There will be moments where you want to peak for a fun run, of course, but overthinking it will probably just make you worse off. Besides, no one cares, especially your wife. She definitely gives no sh*ts.
100% agreed [in fact the more you train more than likely the more nonplussed your wife is about it, probably beyond 20mpw lol].
Also Meb ftw. Maybe not the best marathoner we've ever had, but he was an important part of the 2000-2010 period for us, and I'm glad he was on our side. All you ever need to know about Meb's relevance was the Boston/NYC wins
I think the problem arises when you attempt to have fast easy days and still maintain BIG workouts like normal. A change of view perhaps? Viewing the majority of your daily running as THE fitness builder in the program, gradually picking up the pace over time. Using workouts to sharpen up and add that little kick of fitness to keep the ball rolling.
You see this type of training from many successful runners from the 60's - 80's. OG Lydiard types.
From middle distance runners to marathoners. Pushing the pace almost daily.
Some of the workouts you see college coaches and HS coaches lay out are just enormous, big volume, way too fast, way too little rest.... Following that up with a quicker runs throughout the week? ouch.
belial wrote:
Besides, no one cares, especially your wife. She definitely gives no sh*ts.
fact.
mebknowsbest wrote:
https://www.youtube.com/watch?v=YPt4Ls-l6mothe conversation about it starts at 1:26:40.
"They take their easy days too easy…." Exactly! The "secret" is to run the easy days in perfect individual best pace. To get the most aerobic bucks out of the effort……
SUPERIOR COACH JS wrote:
mebknowsbest wrote:
https://www.youtube.com/watch?v=YPt4Ls-l6mothe conversation about it starts at 1:26:40.
"They take their easy days too easy…." Exactly! The "secret" is to run the easy days in perfect individual best pace. To get the most aerobic bucks out of the effort……

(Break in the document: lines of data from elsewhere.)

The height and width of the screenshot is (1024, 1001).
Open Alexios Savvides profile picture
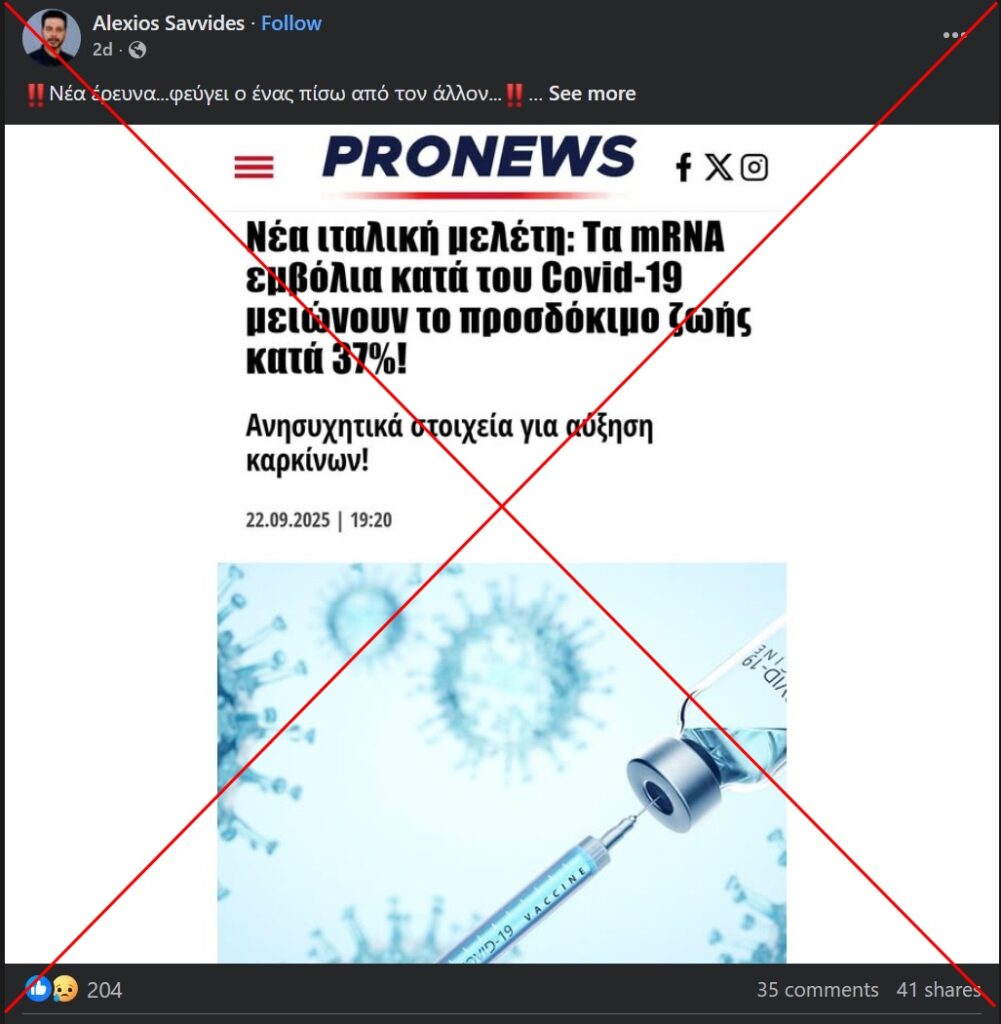click(51, 37)
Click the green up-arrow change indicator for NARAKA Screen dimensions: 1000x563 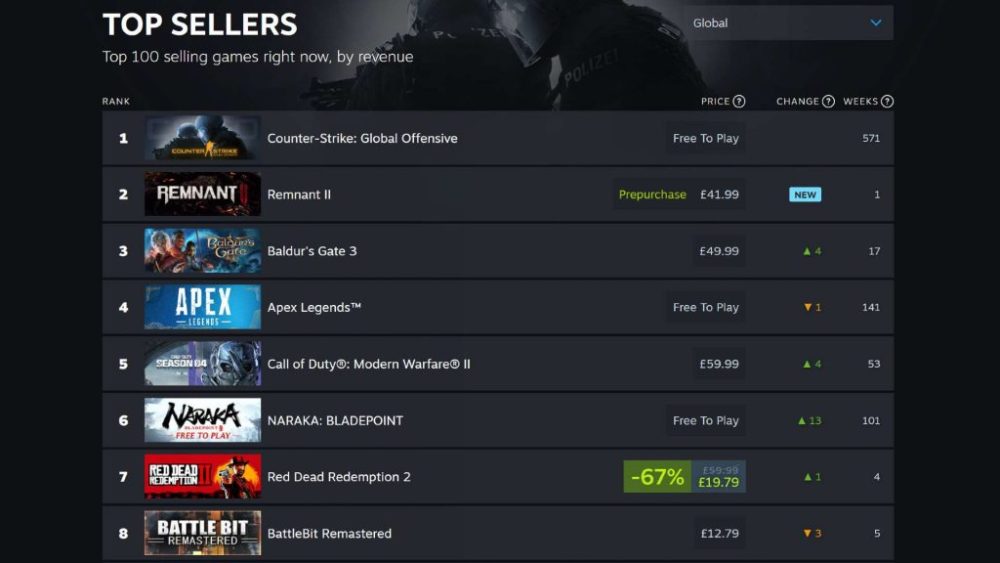(809, 421)

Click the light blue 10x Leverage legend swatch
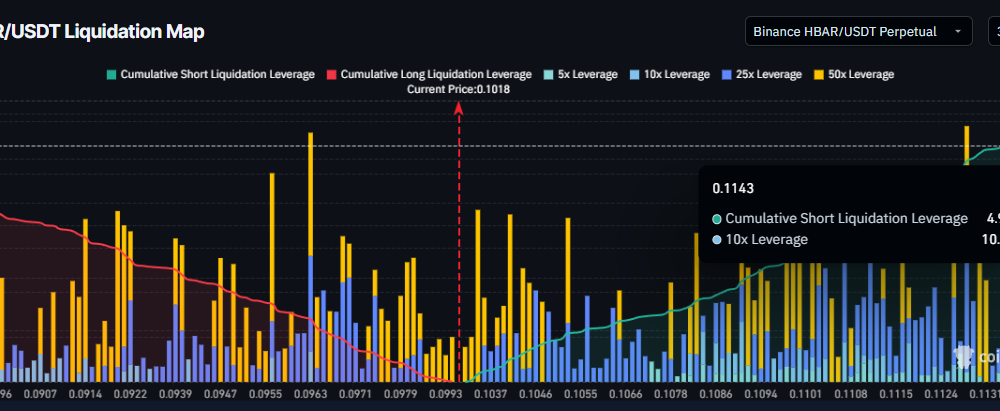(x=639, y=75)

How do you respond to Ryan Hall, (go to 23:23):
https://m.youtube.com/watch?v=YFlKMFstkoQ&feature=youtu.becotton shirt wrote:
Fake News said: Most avid runners who aren't that serious but know a little about elite running know who meb is. He's like the only elite US marathoner in recent years who has been on regular tv commercials.
I hope you are sitting down because this might come as something of a shock to you, but running is a sport in countries other than the United States, there are runners in other countries too, and not everyone watches American television adverts.
at practice today I asked a bunch of regular runners (there were 25 people altogether) if they could tell me who Meb Keflizighi or Ryan Hall are. one of them said, "isn't Ryan Hall that comedian who does the Oscars?"
cheers.
I've heard of MEG Ryan. This Ryan Hall, no.
What most folks don't get is that every one is different.... no exact or magic way to be great.
I know guys who hammered every day ... mega miles. I know guys who took easy days easy and ran far fewer miles.... gotta find what works for you.
Btw, what's "wrong" and why there aren't American sub 2:10 guys is more about socio-economics than anything else... far less about how slow/fast your easy days are
So the elliptigo guy is telling us we need to run faster on easy days. Classic. Maybe if he ran more on easy days and not used an elliptigo, he would have run faster.
Zactly... wrote:
What most folks don't get is that every one is different.... no exact or magic way to be great.
I know guys who hammered every day ... mega miles. I know guys who took easy days easy and ran far fewer miles.... gotta find what works for you.
Btw, what's "wrong" and why there aren't American sub 2:10 guys is more about socio-economics than anything else... far less about how slow/fast your easy days are
PLEASE explain the socio-economics of why US marathoners are terrible.